What an opportunity! Who else had ever operated on an ogre? I lifted my carpetbag strap over my head and set it on the ground.
Silence fell. I think they all were holding their breath. So was I.
I undid the laces on my surgeon’s kit and opened the flaps. My tools glinted up at me, among them my tooth key with its wooden handle and iron shaft ending in a hooked claw. “It will hurt when I pull it and go on hurting for a few days, but then it will feel better.” If ogre mouths reacted as human mouths did.
“If it doesn’t—”
“You’ll eat me with your remaining teeth.”
She smiled. “Fangs.”
I picked up the tooth key. AAng’s eyes locked on it.
“Open wide.”
She did.
I appealed to everyone. “When I say so, please make noise to distract her.”

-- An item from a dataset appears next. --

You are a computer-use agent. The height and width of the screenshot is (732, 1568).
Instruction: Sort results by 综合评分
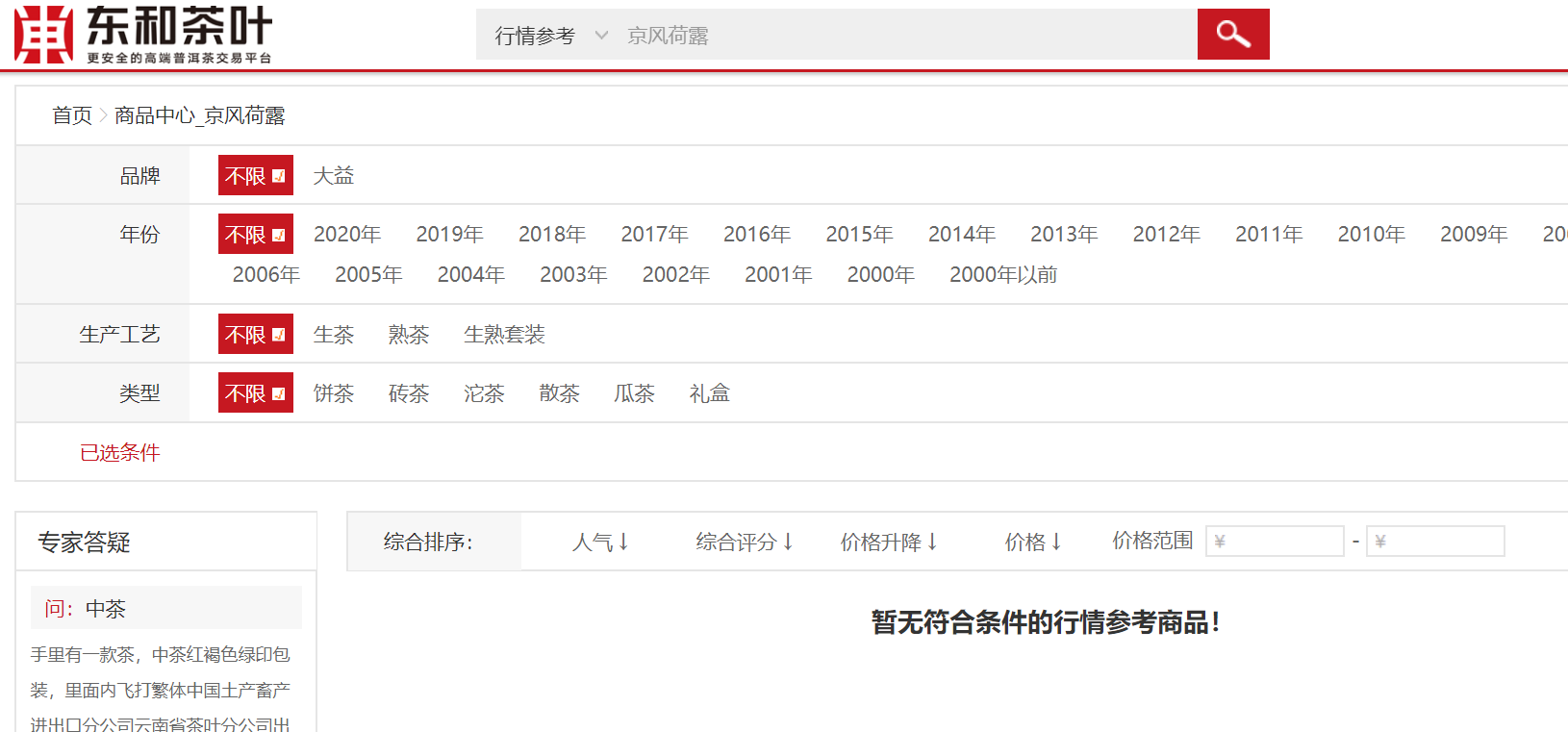click(x=744, y=543)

Steady . . . I held the handle in my right hand and used my left to bring the hook toward the rotted tooth. AAng’s eyes crossed, watching the key wend its wobbling way to her mouth.
“Don’t bite.”
The others chuckled.
There. The key was ready. I ground my own fangs together and rocked the tooth back and forth to loosen it. “Now,” I said, “noise.”
Only SSahlOO and EEnth complied, but their shouts were deafening. AAng’s eyes went to them. I yanked so hard I tumbled backward. The fang and its enormous root came out in my hand. Howling, AAng clamped her hand to her cheek. She glared at me.
SSahlOO and EEnth continued to yell until ShuMM gestured.
I scrambled up. “AAng, I can give you something for the pain.”
She walked away.
“Don’t chew on that side until it stops hurting.” My stomach grumbled.
ShuMM squatted, slid my satchel along the ground, and took out my precious medicines, the little sculpture of human me, and my beloved loose meat sticks.
I cried, “Don’t spill anything!”
ShuMM sniffed my herbs. “LahlFFOOn!” It spat. “Vegetables!”
“Herbs,” I corrected, putting them back in the satchel. The dried meat from Wormy was still wrapped, but the strips I’d borrowed were loose.
It held one to its nose. “HaZZ lahlFFOOn.” Not vegetables.
“Beef or mutton or pork.” I barely kept myself from ripping the meat out of ShuMM’s hand.
The laughter stopped. ShuMM nibbled, looked astonished, stuffed the strip in its mouth, chewed energetically, grabbed the rest, and ran—
—to be tripped up after a few steps. Fighting, fiercer than before, broke out. I kept my eyes on my satchel with Wormy’s bundle inside. Could I hide it?
They had no right to Wormy’s meat. He was my human!